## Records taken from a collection

----------

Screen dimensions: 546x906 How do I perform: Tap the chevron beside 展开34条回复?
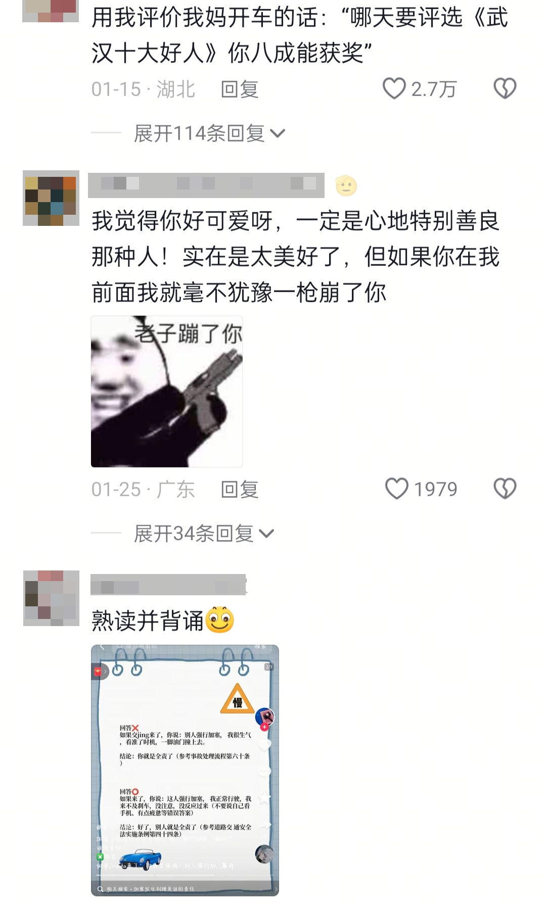(x=266, y=534)
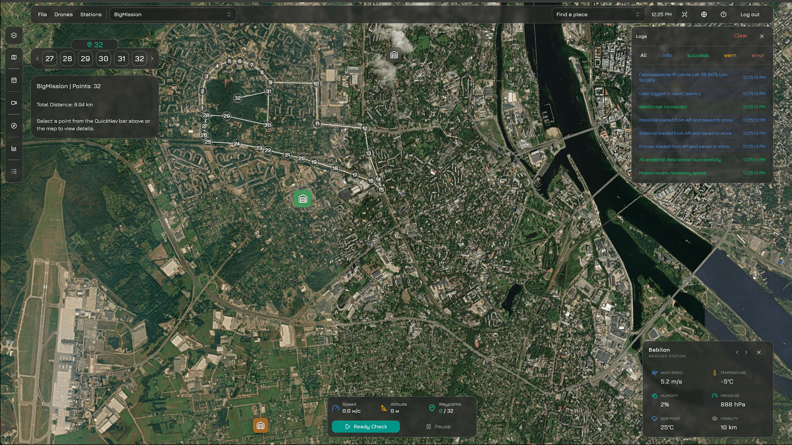Open the Stations menu
This screenshot has height=445, width=792.
tap(91, 14)
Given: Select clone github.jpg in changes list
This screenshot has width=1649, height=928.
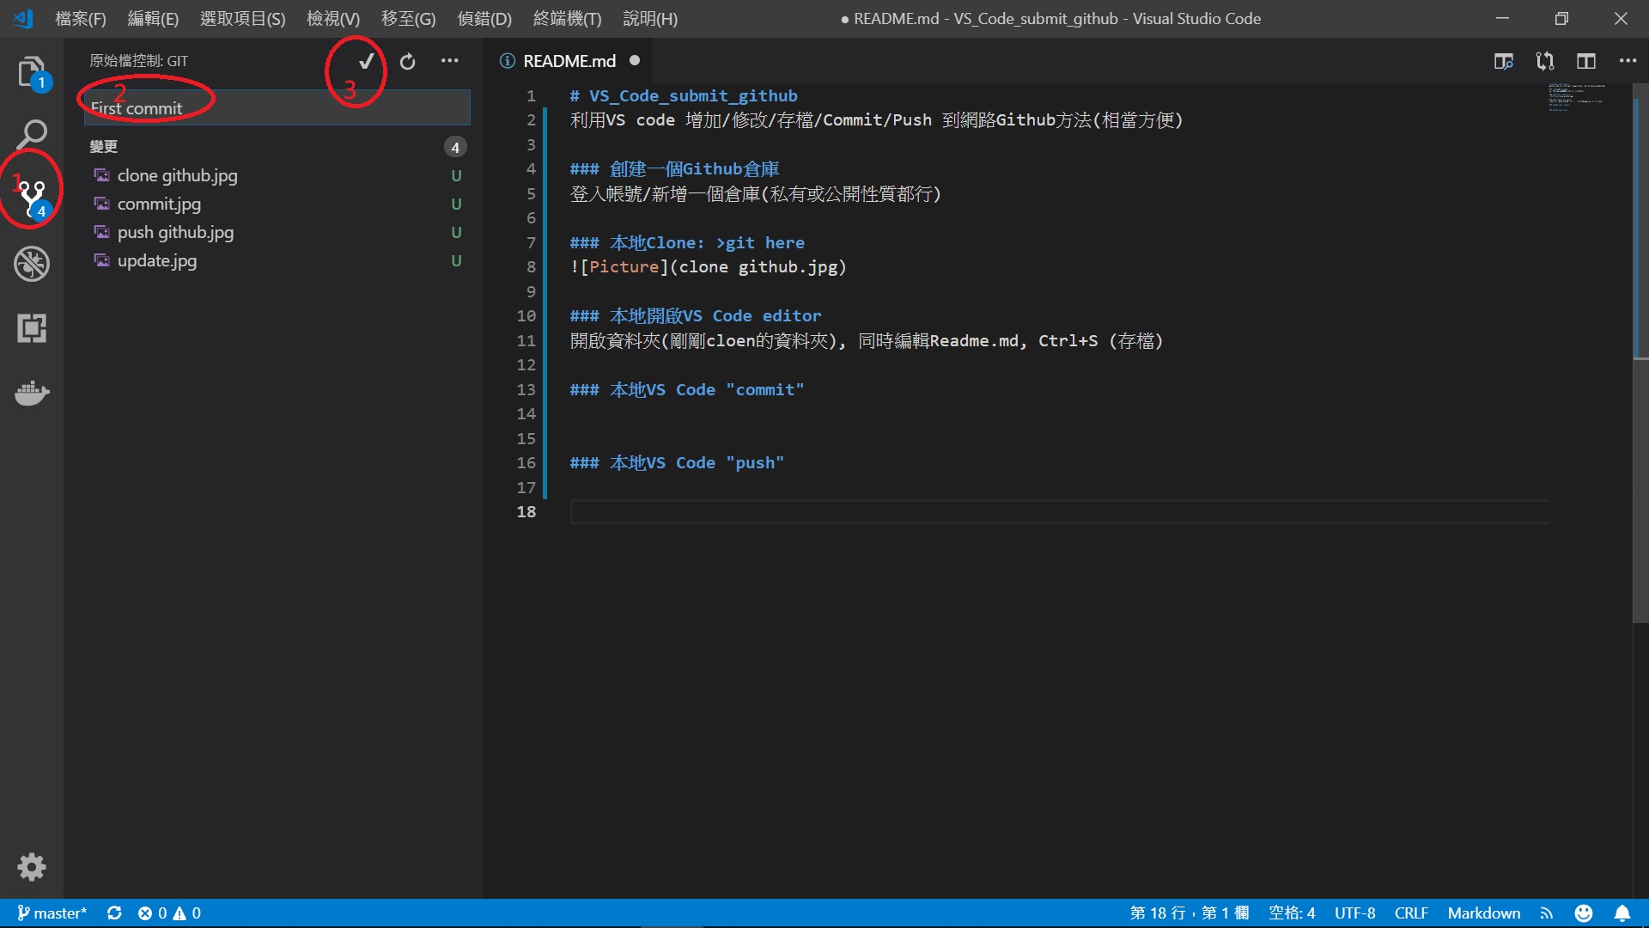Looking at the screenshot, I should click(177, 175).
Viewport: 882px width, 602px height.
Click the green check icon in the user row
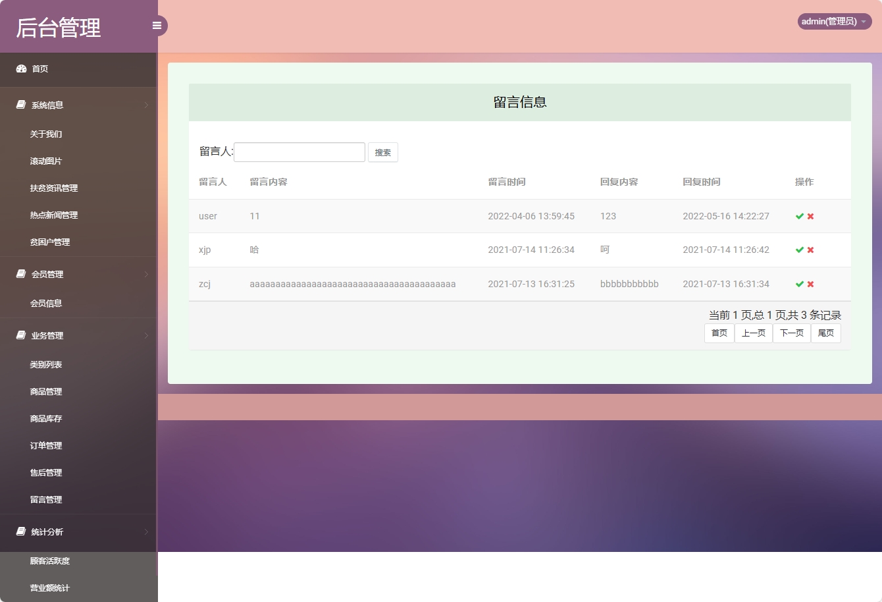click(800, 215)
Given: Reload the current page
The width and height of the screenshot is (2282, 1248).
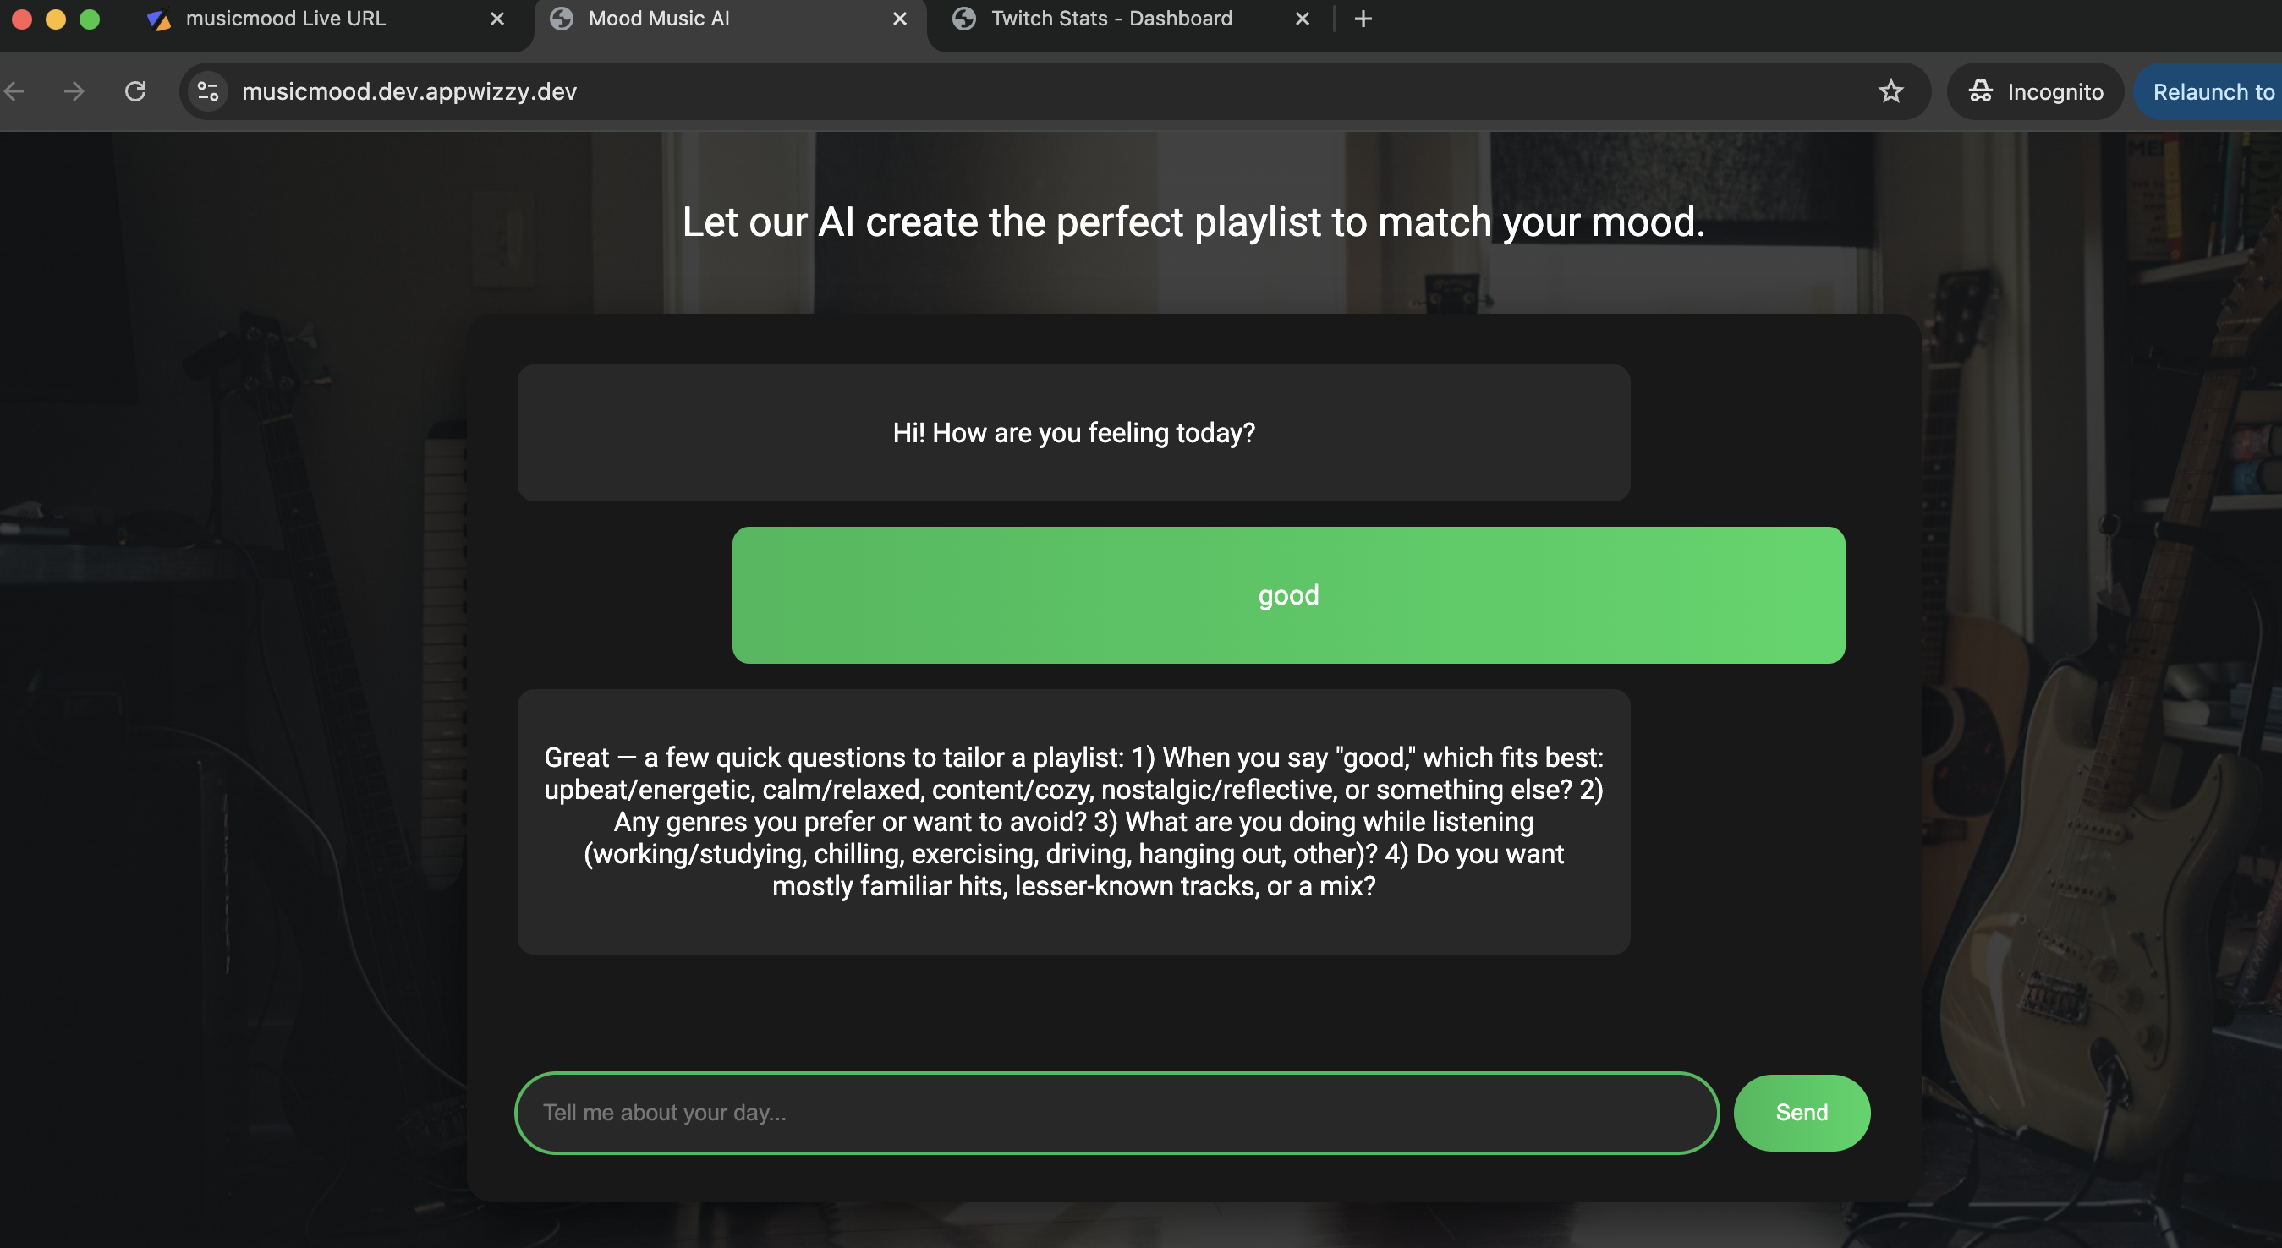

----------

## What you will do
Reproduce the listing above with each "Given" changed to "Task" and everything else left as it is. Leave the pictures out.

## Written response
Screen dimensions: 546x906 How do I perform: Tap the chevron beside 展开34条回复?
(x=266, y=534)
Open the Stations menu
This screenshot has height=445, width=792.
tap(91, 14)
Task: Select clone github.jpg in changes list
This screenshot has width=1649, height=928.
Looking at the screenshot, I should click(177, 175).
Viewport: 882px width, 602px height.
Click the green check icon in the user row
click(800, 215)
Task: Reload the current page
The width and height of the screenshot is (2282, 1248).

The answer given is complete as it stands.